* **Problem description**
Where does the string "thumbnail" appear in the records? Copy every line that contains it.

* **Record set**
───

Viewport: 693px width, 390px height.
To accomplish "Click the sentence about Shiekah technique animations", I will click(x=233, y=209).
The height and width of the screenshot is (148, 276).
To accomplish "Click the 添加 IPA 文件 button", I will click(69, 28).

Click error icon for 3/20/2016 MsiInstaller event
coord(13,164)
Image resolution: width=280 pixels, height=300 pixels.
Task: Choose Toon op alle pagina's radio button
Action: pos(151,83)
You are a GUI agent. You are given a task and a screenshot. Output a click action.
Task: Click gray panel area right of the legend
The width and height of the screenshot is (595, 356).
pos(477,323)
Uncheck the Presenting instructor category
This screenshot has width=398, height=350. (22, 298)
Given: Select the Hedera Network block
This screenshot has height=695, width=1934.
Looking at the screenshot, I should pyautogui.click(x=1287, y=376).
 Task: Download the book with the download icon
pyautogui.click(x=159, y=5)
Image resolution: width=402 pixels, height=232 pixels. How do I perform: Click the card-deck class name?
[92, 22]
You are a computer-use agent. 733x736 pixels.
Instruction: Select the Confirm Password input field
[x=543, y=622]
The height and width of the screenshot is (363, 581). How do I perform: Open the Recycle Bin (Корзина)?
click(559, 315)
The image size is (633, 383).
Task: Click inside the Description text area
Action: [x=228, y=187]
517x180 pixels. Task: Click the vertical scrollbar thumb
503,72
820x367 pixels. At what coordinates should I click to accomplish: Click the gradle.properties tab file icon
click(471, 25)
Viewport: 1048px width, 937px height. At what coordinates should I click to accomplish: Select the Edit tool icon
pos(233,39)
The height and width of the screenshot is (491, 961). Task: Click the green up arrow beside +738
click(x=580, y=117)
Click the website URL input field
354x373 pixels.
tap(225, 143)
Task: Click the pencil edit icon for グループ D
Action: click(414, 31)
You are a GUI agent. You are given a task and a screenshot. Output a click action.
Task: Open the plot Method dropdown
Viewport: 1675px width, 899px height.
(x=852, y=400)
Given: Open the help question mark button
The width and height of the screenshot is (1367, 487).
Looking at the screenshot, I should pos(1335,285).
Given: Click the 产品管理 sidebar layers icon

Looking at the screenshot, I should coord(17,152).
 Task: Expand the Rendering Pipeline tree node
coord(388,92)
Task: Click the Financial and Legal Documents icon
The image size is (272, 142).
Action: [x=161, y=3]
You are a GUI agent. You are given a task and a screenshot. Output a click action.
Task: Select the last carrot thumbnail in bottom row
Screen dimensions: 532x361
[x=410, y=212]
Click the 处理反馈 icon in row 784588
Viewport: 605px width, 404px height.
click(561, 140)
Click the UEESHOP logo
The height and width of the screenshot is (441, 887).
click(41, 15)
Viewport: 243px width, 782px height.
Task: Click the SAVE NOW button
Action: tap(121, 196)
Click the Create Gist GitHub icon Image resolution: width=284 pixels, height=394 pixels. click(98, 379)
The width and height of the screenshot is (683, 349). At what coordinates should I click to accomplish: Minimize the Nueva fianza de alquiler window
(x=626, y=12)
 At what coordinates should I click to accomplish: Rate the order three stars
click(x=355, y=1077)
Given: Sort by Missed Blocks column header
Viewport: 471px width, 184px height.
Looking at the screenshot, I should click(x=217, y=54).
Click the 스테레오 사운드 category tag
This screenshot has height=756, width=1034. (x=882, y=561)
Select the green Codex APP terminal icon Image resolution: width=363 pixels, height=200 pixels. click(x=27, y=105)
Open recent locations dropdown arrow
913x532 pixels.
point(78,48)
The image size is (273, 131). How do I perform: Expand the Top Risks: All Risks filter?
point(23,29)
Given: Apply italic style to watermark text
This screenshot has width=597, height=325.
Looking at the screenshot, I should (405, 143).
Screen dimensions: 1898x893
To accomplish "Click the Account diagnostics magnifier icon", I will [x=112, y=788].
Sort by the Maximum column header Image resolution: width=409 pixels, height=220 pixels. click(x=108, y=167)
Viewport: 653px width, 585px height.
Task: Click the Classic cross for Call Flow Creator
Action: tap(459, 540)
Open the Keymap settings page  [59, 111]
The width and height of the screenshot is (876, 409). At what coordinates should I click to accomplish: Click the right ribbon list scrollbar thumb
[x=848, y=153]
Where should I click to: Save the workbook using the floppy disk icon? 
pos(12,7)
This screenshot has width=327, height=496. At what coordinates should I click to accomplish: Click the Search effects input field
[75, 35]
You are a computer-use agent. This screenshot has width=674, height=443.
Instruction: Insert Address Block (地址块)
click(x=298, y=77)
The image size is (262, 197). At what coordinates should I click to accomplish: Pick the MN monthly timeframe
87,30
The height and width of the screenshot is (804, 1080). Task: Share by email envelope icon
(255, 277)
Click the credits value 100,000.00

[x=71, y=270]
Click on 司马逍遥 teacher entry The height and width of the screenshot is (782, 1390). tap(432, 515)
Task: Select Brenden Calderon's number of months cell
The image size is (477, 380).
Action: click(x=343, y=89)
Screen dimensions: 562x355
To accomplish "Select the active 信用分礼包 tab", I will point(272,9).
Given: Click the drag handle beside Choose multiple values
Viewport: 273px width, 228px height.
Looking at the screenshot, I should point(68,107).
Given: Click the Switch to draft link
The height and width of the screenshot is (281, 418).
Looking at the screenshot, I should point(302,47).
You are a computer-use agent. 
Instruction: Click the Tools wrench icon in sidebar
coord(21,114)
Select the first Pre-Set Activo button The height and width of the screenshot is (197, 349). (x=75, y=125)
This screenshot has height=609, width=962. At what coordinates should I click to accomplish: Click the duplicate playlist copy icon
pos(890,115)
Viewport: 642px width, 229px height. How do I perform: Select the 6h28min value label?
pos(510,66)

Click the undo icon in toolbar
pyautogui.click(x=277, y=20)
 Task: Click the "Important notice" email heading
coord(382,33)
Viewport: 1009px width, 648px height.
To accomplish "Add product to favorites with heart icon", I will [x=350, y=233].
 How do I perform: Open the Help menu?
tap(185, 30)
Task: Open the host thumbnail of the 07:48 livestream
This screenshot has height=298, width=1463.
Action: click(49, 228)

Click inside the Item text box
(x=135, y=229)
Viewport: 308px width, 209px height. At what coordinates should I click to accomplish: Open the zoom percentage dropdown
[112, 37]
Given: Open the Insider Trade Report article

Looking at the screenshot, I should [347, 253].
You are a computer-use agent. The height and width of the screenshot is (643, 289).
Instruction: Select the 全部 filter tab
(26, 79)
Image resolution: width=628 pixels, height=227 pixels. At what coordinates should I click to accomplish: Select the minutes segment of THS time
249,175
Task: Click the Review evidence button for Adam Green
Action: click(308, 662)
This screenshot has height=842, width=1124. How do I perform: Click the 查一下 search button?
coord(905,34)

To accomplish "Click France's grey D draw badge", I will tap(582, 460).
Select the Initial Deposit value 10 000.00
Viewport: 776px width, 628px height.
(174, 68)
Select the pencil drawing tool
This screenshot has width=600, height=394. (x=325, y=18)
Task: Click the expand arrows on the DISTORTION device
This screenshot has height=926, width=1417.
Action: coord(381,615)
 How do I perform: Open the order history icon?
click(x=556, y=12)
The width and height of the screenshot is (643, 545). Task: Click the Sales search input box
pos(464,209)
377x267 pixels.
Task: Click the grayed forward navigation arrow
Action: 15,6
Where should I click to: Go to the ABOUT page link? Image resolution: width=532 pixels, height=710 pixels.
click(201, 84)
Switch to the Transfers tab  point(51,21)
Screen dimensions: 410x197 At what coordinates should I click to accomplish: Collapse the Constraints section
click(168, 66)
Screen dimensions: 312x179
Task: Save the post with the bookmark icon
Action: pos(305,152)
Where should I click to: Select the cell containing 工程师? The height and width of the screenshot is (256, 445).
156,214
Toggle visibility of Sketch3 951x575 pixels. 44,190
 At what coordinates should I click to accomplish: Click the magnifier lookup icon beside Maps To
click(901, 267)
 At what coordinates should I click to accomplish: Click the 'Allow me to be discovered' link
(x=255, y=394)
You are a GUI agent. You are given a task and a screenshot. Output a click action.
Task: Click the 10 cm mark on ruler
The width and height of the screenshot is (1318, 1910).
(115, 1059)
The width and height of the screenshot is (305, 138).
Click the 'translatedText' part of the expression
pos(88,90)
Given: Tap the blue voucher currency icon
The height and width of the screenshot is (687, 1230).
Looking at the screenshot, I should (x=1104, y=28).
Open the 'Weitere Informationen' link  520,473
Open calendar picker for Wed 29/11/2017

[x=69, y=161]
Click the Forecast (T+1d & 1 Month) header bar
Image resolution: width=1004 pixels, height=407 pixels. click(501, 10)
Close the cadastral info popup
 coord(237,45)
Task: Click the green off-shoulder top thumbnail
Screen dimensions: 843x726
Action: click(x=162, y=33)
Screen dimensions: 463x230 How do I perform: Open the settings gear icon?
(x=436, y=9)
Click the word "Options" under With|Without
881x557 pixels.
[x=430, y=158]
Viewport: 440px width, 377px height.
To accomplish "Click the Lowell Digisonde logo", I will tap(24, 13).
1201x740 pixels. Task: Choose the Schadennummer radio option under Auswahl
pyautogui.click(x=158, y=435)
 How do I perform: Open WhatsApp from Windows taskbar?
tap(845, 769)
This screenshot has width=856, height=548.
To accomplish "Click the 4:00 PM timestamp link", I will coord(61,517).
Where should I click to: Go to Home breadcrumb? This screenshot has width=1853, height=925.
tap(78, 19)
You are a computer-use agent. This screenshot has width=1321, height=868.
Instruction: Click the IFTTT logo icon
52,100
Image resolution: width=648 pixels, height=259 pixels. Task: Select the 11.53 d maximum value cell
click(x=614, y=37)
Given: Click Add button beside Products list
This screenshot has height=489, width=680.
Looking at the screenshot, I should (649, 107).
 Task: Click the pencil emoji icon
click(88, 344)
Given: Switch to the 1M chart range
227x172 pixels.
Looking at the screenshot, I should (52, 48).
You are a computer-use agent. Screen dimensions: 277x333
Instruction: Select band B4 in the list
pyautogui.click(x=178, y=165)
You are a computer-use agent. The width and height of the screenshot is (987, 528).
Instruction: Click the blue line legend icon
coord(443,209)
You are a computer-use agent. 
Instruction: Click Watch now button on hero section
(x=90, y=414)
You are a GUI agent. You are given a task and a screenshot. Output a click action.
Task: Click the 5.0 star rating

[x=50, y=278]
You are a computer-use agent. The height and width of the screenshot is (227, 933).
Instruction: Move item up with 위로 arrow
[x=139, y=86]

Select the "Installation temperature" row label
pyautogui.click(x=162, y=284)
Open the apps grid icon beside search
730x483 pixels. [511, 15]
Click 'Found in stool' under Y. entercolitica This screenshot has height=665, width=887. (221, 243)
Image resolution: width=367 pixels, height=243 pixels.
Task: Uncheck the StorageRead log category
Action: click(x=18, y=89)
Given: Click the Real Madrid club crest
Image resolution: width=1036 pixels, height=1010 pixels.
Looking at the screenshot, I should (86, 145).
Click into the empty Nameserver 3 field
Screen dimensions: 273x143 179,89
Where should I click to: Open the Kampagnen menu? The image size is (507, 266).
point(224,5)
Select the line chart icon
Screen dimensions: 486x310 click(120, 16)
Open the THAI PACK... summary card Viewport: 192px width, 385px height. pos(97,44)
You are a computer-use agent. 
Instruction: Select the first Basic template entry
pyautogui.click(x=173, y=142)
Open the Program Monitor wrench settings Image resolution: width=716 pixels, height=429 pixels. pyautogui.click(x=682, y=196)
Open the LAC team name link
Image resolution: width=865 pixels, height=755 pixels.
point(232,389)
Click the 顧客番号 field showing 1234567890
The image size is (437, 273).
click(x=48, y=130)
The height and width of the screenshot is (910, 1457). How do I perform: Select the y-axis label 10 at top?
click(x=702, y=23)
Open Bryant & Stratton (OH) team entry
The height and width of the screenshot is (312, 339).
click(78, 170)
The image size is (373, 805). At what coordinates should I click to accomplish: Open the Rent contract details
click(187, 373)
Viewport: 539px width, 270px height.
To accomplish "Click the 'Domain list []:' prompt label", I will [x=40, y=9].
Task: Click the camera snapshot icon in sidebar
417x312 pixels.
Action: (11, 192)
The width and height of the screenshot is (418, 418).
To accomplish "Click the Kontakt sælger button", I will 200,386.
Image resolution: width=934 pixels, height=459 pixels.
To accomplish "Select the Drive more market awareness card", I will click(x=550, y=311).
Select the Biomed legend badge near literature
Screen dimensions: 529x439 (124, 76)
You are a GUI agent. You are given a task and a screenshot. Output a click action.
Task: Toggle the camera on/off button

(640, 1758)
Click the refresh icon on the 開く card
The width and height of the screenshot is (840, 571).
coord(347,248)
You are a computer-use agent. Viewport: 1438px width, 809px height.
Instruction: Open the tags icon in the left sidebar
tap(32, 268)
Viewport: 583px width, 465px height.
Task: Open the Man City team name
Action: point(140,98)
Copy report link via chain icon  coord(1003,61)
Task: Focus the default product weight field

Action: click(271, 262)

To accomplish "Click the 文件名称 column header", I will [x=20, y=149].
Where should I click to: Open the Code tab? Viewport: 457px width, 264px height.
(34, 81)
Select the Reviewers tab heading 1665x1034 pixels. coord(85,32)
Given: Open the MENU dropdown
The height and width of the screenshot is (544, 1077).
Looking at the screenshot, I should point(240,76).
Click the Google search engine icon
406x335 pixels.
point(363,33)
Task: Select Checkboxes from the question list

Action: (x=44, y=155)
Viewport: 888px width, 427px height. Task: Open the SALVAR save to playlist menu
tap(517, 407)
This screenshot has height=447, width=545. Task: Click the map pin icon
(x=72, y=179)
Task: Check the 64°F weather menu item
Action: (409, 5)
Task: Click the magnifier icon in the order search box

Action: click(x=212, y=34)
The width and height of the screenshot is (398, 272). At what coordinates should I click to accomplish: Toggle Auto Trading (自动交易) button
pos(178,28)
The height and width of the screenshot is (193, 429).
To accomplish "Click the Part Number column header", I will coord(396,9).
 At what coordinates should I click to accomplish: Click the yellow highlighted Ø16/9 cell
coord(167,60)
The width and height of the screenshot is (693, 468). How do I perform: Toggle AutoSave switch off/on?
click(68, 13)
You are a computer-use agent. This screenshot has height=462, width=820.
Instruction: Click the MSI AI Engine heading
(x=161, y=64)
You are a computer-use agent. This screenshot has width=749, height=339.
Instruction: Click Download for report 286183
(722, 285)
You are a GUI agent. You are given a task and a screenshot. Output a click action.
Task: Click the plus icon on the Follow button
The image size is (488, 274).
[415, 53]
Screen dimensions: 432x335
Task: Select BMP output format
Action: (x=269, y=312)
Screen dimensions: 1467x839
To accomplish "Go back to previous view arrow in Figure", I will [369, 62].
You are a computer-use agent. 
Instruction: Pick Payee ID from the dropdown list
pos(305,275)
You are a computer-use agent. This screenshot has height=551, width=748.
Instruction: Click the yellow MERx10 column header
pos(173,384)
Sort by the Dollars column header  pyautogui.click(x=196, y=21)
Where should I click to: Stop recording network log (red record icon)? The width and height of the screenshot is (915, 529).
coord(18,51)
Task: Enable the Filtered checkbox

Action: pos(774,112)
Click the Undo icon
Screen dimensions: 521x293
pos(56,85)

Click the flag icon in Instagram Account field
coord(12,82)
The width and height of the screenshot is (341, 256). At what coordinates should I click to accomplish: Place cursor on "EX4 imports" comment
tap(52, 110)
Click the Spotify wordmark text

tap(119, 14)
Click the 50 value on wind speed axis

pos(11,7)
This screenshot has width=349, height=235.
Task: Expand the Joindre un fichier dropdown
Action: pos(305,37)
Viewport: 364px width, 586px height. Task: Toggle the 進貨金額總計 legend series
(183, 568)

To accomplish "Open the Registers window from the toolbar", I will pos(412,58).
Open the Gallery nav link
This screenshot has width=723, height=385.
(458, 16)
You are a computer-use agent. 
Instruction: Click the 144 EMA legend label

───

* **Solution to this problem**
Task: Select the last carrot thumbnail in bottom row
Task: Open the host thumbnail of the 07:48 livestream
Task: Click the green off-shoulder top thumbnail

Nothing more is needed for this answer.